The test environment included:
- Ubuntu 23.10
- Linux kernel 6.5
- GCC 13
- Comparative testing against Intel Xeon Scalable, AMD EPYC, and Ampere Altra Max
Power metrics were unavailable, as current GH200 systems do not expose standard Linux power interfaces (e.g., RAPL, HWMON).
Still, this marks the first public independent benchmark data for GH200 outside NVIDIA.
HPCG: Strong Memory Bandwidth Performance #
The first major benchmark is HPCG, heavily limited by memory bandwidth.
The 72-core Grace CPU reached 42 GFLOPS, comparable to:
- Xeon Platinum 8380 (2P): 40 GFLOPS
- EPYC 9654 Genoa (2P): 44 GFLOPS
Notably, Grace outperformed the 128-core Ampere Altra Max by nearly 2×.
Other results were similarly impressive. In the NWChem (C240 Buckyball) benchmark:
The GH200 completed the test in 1404 seconds, second only to the dual-socket EPYC 9554 at 1323 seconds.
Future Outlook #
The GH200 and MI300A represent a transformative architecture shift. Just as the 8087 coprocessor ultimately merged into mainstream CPU designs, high-end GPU and SIMD acceleration is now being drawn into an integrated CPU–GPU package.
While these systems remain expensive today, demand from GenAI, HPC, and scientific computing will likely push these architectures down into more affordable markets over time.

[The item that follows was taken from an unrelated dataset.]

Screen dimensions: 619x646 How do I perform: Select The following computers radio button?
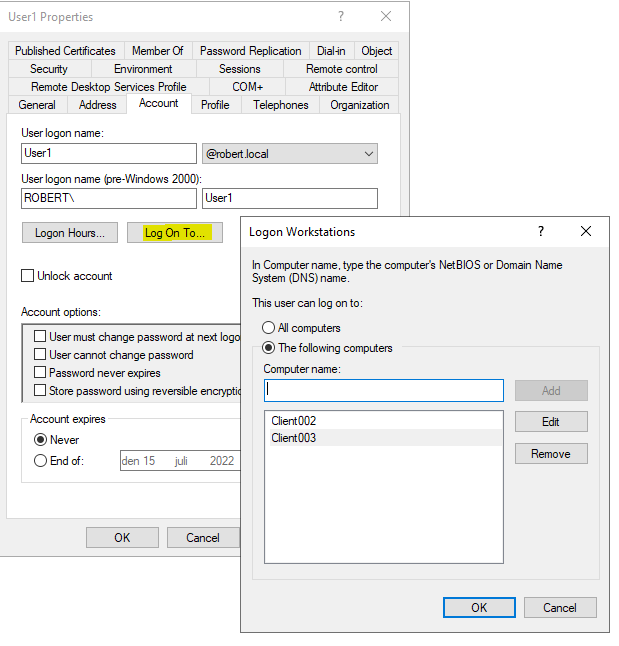[x=268, y=348]
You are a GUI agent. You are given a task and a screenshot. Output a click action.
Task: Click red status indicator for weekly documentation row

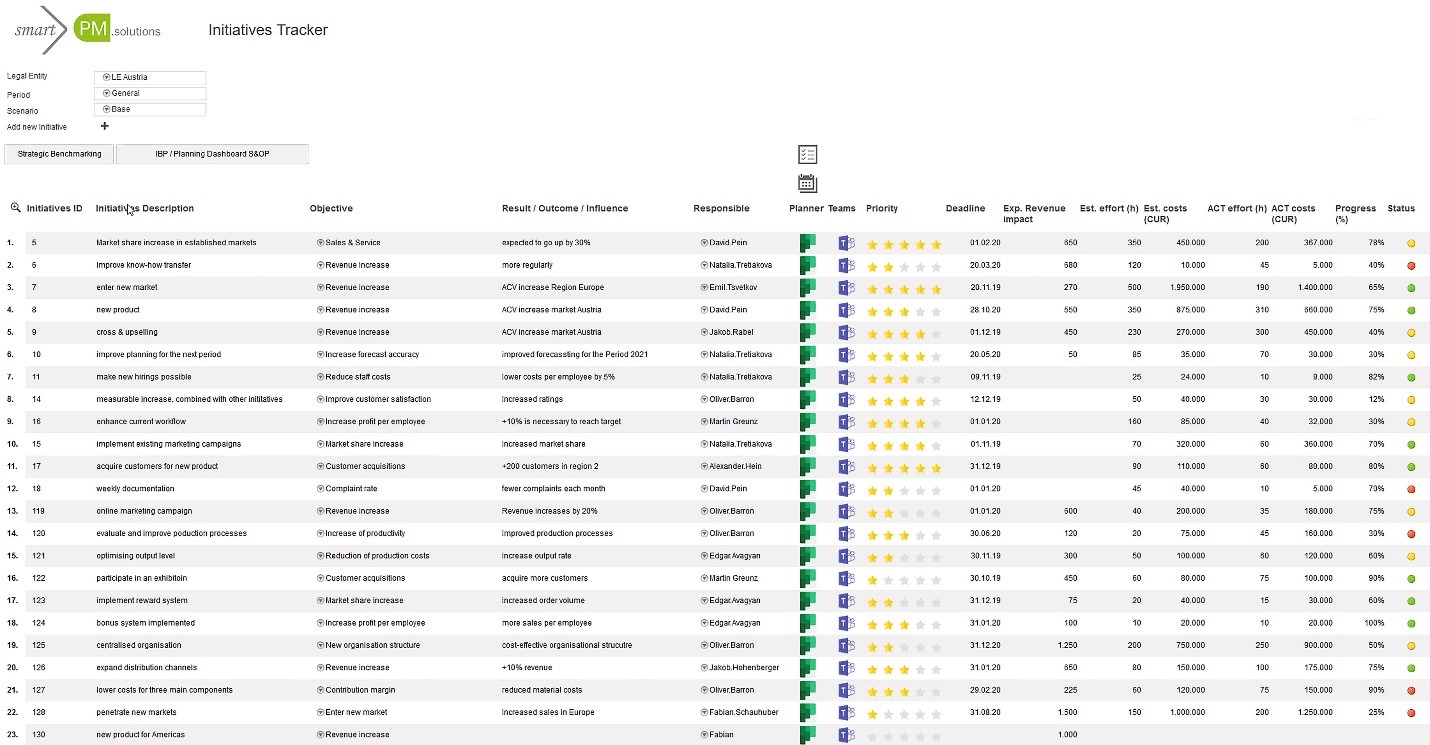tap(1411, 489)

Having a personal workstation capable of running large LLMs—or memory-intensive GPU-optimized HPC codes—marks a significant milestone. Cloud and data centers will continue to dominate scale-out computing, but the ability to have a powerful local system “with a reset button” is invaluable for researchers and developers alike.